我们可以故意把 op_type 设置为 create，人为制造数据冲突的场景，测试时更容易观察到冲突现象。

如果把 conflicts 设置为 proceed，在返回体结果中不会再出现 failures 的信息，但是通过 version_conflicts 指标可以看到具体的数量。

批次大小配置

当你发现reindex的速度有些慢的时候，可以在 query 参数的同一层次【即 source 参数中】添加 size 参数，表示 scroll size 的大小【会影响批次的次数，进而影响整体的速度】，如果不显式设置，默认是一批 1000 条数据，在一开始的简单示例中也看到了。
如下，设置 scroll size 为 5000：

POST /_reindex?wait_for_completion=false
{
	"source": {
		"index": "blog",
		"size":5000
	},
	"dest": {
		"index": "blog_lastest",
		"op_type": "create"
	},
	"conflicts": "proceed"
}

测试后，速度达到了 30 分钟 500 万左右，明显提升了很多。

分片slices=auto

slices=auto命令可以指定数据同步时候的根据索引的分片数量，开启与分片数相同的分片进行数据同步。

根据taskId可以实时查看任务的执行状态

一般来说，如果我们的 source index 很大【比如几百万数据量】，则可能需要比较长的时间来完成 _reindex 的工作，可能需要几十分钟。

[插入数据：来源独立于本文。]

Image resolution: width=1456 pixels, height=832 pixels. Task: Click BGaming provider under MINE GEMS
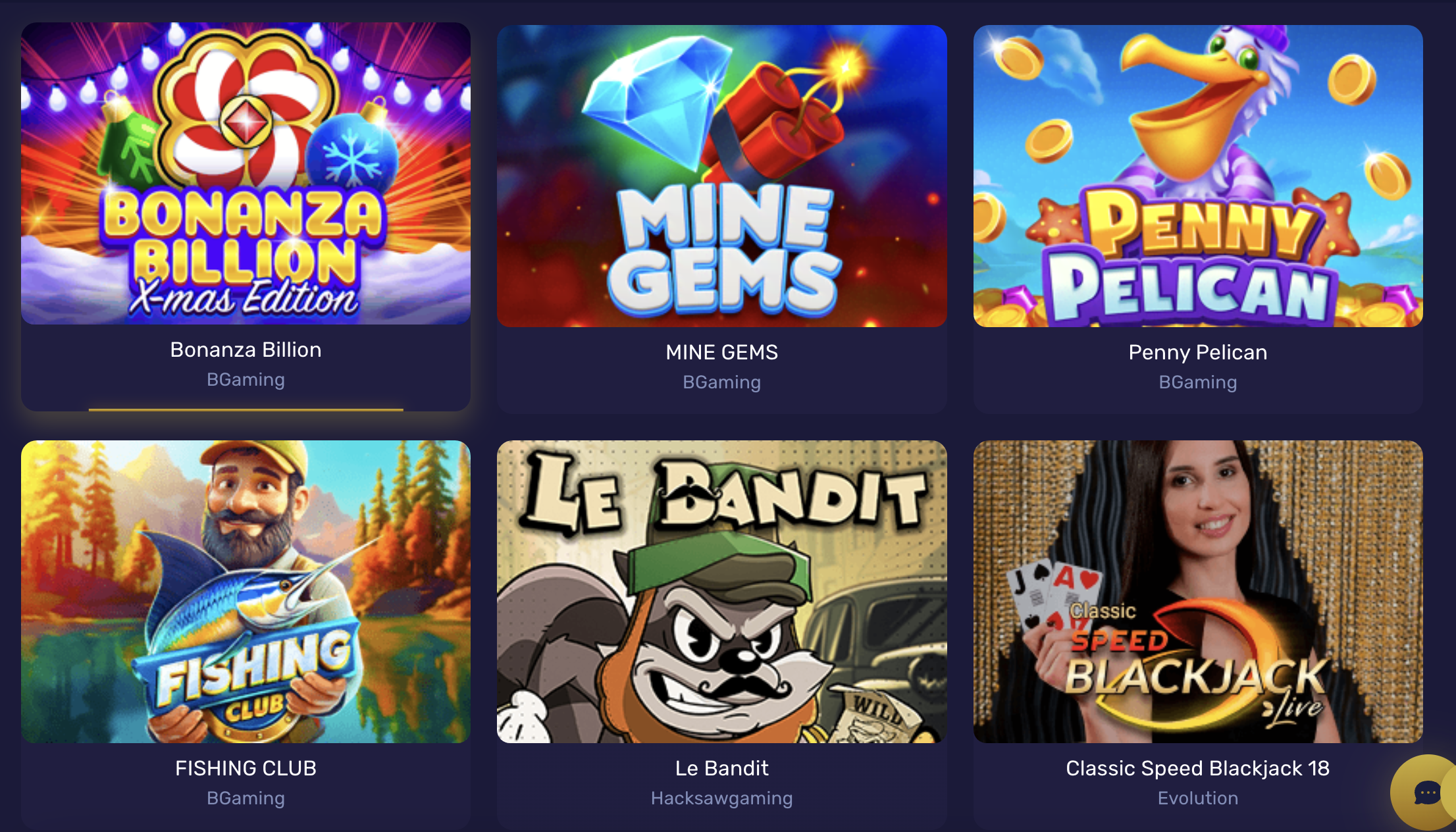(722, 382)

而在此期间不可能一直等待结果返回，可以去做其它事情，如果中途需要查看进度，可以通过 _tasks API 进行查看。

1	GET /_tasks/{taskId}

{
  "completed" : false,
  "task" : {
    "node" : "dpBihNSMQfSlboMGlTgCBA",
    "id" : 4704218,
    "type" : "transport",
    "action" : "indices:data/write/reindex",
    ……
}

当执行完毕时，completed为true
查看任务进度以及取消任务，除了根据taskId查看以外，我们还可以通过查看所有的任务中筛选本次reindex的任务。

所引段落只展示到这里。